Saved data entries:
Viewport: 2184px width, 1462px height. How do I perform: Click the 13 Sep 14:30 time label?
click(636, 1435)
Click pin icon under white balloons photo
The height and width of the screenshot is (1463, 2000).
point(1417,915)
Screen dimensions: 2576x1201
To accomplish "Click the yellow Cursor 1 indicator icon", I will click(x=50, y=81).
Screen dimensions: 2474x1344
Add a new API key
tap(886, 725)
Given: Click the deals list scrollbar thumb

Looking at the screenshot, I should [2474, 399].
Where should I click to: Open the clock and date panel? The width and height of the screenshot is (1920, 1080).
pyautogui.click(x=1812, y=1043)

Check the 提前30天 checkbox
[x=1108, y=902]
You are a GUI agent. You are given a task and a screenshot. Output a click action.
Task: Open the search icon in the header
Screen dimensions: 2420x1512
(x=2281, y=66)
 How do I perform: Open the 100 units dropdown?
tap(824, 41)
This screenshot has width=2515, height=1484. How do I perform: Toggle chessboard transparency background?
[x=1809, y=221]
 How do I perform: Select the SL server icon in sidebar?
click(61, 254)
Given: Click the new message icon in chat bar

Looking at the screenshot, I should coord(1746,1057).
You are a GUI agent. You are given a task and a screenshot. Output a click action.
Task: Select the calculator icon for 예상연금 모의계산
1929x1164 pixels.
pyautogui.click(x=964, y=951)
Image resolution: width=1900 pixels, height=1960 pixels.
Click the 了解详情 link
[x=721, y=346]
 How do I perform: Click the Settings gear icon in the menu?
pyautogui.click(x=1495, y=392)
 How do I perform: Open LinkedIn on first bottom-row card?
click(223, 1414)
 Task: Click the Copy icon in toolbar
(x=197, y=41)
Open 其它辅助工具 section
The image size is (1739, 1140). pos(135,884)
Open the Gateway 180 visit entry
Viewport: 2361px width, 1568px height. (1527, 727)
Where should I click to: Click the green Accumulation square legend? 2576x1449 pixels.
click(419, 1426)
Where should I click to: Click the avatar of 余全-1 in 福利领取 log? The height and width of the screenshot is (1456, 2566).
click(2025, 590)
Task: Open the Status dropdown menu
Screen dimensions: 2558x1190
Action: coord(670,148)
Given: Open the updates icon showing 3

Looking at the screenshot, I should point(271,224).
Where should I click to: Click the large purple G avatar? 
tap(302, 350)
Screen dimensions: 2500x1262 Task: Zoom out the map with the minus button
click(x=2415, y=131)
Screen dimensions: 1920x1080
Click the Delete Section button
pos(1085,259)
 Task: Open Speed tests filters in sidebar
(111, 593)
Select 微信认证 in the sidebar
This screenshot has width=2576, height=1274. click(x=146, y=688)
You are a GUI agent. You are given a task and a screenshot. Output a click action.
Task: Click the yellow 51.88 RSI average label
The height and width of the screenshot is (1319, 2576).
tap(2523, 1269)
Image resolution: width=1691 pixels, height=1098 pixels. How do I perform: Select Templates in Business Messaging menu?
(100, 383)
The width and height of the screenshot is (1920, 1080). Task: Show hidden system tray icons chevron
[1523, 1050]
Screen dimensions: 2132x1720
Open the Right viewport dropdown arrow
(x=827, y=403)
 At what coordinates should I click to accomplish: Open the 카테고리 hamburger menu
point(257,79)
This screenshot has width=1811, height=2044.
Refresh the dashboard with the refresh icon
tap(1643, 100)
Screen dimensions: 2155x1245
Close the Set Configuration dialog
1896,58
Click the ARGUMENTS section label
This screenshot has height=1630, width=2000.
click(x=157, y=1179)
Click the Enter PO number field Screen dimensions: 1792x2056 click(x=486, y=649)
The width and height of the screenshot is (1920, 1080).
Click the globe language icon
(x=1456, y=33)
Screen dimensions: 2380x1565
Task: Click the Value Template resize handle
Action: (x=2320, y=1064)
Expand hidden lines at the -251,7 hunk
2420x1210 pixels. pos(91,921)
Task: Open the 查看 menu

Aim of the exercise => Output the entire data exactly, line for line.

Your solution =>
Viewport: 2184px width, 1462px height. How do I perform: Click the 13 Sep 14:30 time label?
click(636, 1435)
Click pin icon under white balloons photo
The height and width of the screenshot is (1463, 2000).
point(1417,915)
Screen dimensions: 2576x1201
To accomplish "Click the yellow Cursor 1 indicator icon", I will click(x=50, y=81).
Screen dimensions: 2474x1344
Add a new API key
tap(886, 725)
Given: Click the deals list scrollbar thumb

Looking at the screenshot, I should [2474, 399].
Where should I click to: Open the clock and date panel? The width and height of the screenshot is (1920, 1080).
pyautogui.click(x=1812, y=1043)

Check the 提前30天 checkbox
[x=1108, y=902]
You are a GUI agent. You are given a task and a screenshot. Output a click action.
Task: Open the search icon in the header
Screen dimensions: 2420x1512
(x=2281, y=66)
 How do I perform: Open the 100 units dropdown?
tap(824, 41)
This screenshot has width=2515, height=1484. How do I perform: Toggle chessboard transparency background?
[x=1809, y=221]
 How do I perform: Select the SL server icon in sidebar?
click(61, 254)
Given: Click the new message icon in chat bar

Looking at the screenshot, I should coord(1746,1057).
You are a GUI agent. You are given a task and a screenshot. Output a click action.
Task: Select the calculator icon for 예상연금 모의계산
1929x1164 pixels.
pyautogui.click(x=964, y=951)
Image resolution: width=1900 pixels, height=1960 pixels.
Click the 了解详情 link
[x=721, y=346]
 How do I perform: Click the Settings gear icon in the menu?
pyautogui.click(x=1495, y=392)
 How do I perform: Open LinkedIn on first bottom-row card?
click(223, 1414)
 Task: Click the Copy icon in toolbar
(x=197, y=41)
Open 其它辅助工具 section
The image size is (1739, 1140). pos(135,884)
Open the Gateway 180 visit entry
Viewport: 2361px width, 1568px height. (1527, 727)
Where should I click to: Click the green Accumulation square legend? 2576x1449 pixels.
click(419, 1426)
Where should I click to: Click the avatar of 余全-1 in 福利领取 log? The height and width of the screenshot is (1456, 2566).
click(2025, 590)
Task: Open the Status dropdown menu
Screen dimensions: 2558x1190
Action: coord(670,148)
Given: Open the updates icon showing 3

Looking at the screenshot, I should point(271,224).
Where should I click to: Click the large purple G avatar? 
tap(302, 350)
Screen dimensions: 2500x1262 Task: Zoom out the map with the minus button
click(x=2415, y=131)
Screen dimensions: 1920x1080
Click the Delete Section button
pos(1085,259)
 Task: Open Speed tests filters in sidebar
(111, 593)
Select 微信认证 in the sidebar
This screenshot has width=2576, height=1274. click(x=146, y=688)
You are a GUI agent. You are given a task and a screenshot. Output a click action.
Task: Click the yellow 51.88 RSI average label
The height and width of the screenshot is (1319, 2576).
tap(2523, 1269)
Image resolution: width=1691 pixels, height=1098 pixels. How do I perform: Select Templates in Business Messaging menu?
(100, 383)
The width and height of the screenshot is (1920, 1080). Task: Show hidden system tray icons chevron
[1523, 1050]
Screen dimensions: 2132x1720
Open the Right viewport dropdown arrow
(x=827, y=403)
 At what coordinates should I click to accomplish: Open the 카테고리 hamburger menu
point(257,79)
This screenshot has width=1811, height=2044.
Refresh the dashboard with the refresh icon
tap(1643, 100)
Screen dimensions: 2155x1245
Close the Set Configuration dialog
1896,58
Click the ARGUMENTS section label
This screenshot has height=1630, width=2000.
click(x=157, y=1179)
Click the Enter PO number field Screen dimensions: 1792x2056 click(x=486, y=649)
The width and height of the screenshot is (1920, 1080).
Click the globe language icon
(x=1456, y=33)
Screen dimensions: 2380x1565
Task: Click the Value Template resize handle
Action: (x=2320, y=1064)
Expand hidden lines at the -251,7 hunk
2420x1210 pixels. pos(91,921)
Task: Open the 查看 menu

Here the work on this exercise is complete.